引っ越して最初の数日は、まるで別世界に迷い込んだようだった。
朝、鳥の声で目覚める。夜、満天の星の下で深呼吸をする。
東京では決して感じることのなかった“時間の濃さ”を、体で実感した。

何よりも驚いたのは、人の時間の流れ方だった。
誰も、せかせかしていない。
お店のレジでは、ちょっとした世間話が交わされる。
農作業の合間に「お茶でもどう?」と声をかけられ、そのまま縁側で日が傾くまで話し込むこともある。
最初はそのゆるさに戸惑いもしたが、今ではそれが心地よい。
効率を追い求めない生き方が、こんなにも自然なのかと気づかされた。

とはいえ、田舎暮らしは決して理想だけで成り立つものではない。
車がないとどこへも行けないし、雨の日の買い物は一苦労だ。
夜は街灯が少なくて真っ暗。慣れないうちは、家の周りでさえ少し怖かった。
近所付き合いも濃密で、誰がどこで何をしているかが、自然と伝わってくる。
最初はそれが「干渉」と感じられることもあったけれど、今では「気にかけてもらっている」と思えるようになった。
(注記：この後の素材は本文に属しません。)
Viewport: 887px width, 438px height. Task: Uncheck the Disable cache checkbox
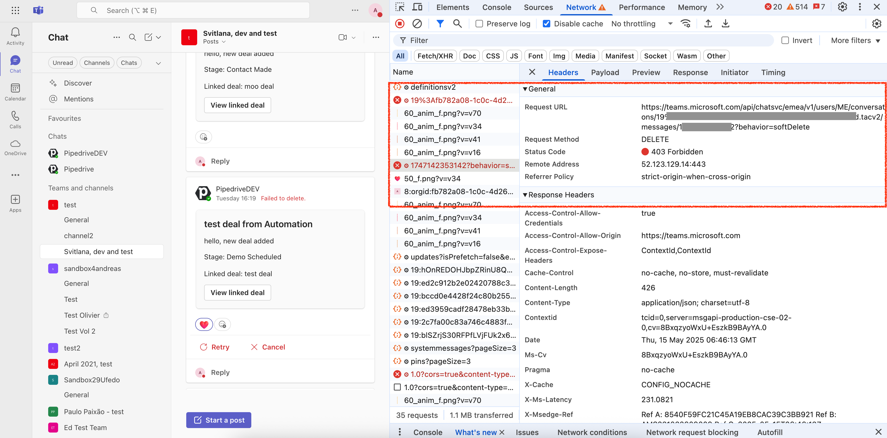coord(546,23)
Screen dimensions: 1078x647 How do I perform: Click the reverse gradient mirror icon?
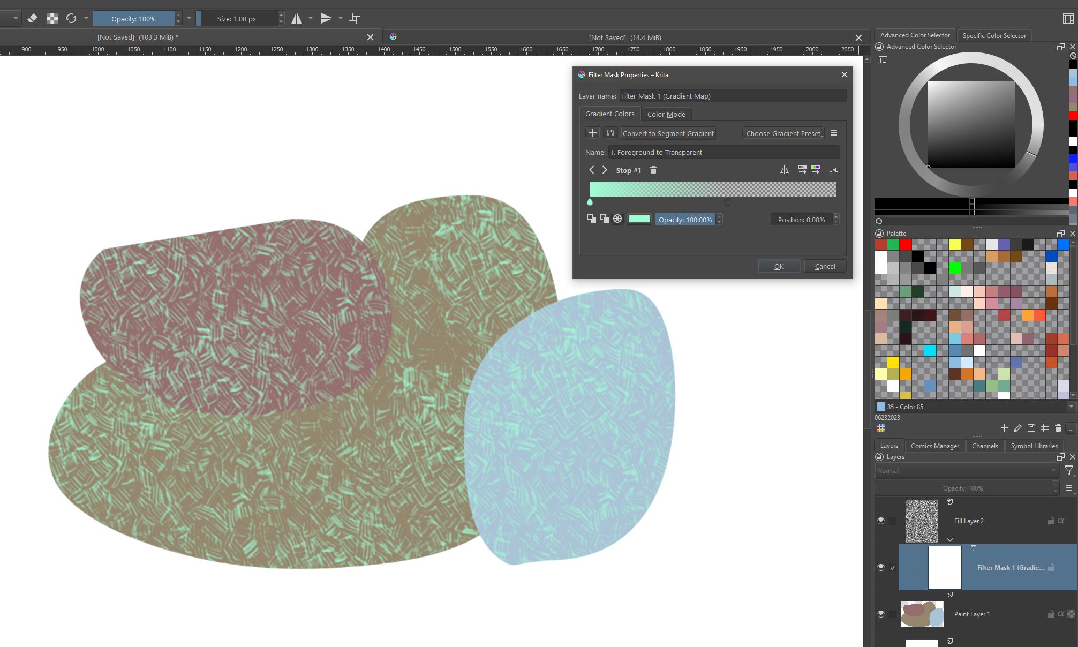point(784,170)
田舎には、都会にあふれていた“最新のもの”や“便利なサービス”はない。
でも、その代わりに“目の前にあること”がちゃんと見える。
空の青さ、木々の揺れ、畑の土の匂い、煮炊きの音、鳥のさえずり。
そのひとつひとつが、毎日の生活を豊かにしてくれる。

ある日、近所の畑仕事を手伝っていたとき、80歳近いおじいさんが言った。
「生きてると、いいことよりも困ったことの方が多い。でも、土に触ってると、そのことを忘れるんだ」
その言葉が、胸に深く残っている。

田舎での暮らしは、決して“楽”ではない。
だけど、不思議と心が“軽く”なる。
誰かの期待に応えようと無理をしなくても、ここではただ「在る」ことが許されている。
そんな場所に出会えたことを、私は今、とてもありがたく思っている。

都会の喧騒に疲れたとき、
一度立ち止まってみてほしい。
そして、少しだけ目を閉じて、風の音を思い出してほしい。

田舎暮らしは、何かを“手に入れる”ためではなく、
何かを“取り戻す”ためにあるのだと思う。

「生きるって、なんだったっけ?」
そんな問いに、そっと答えてくれる場所が、田舎にはある。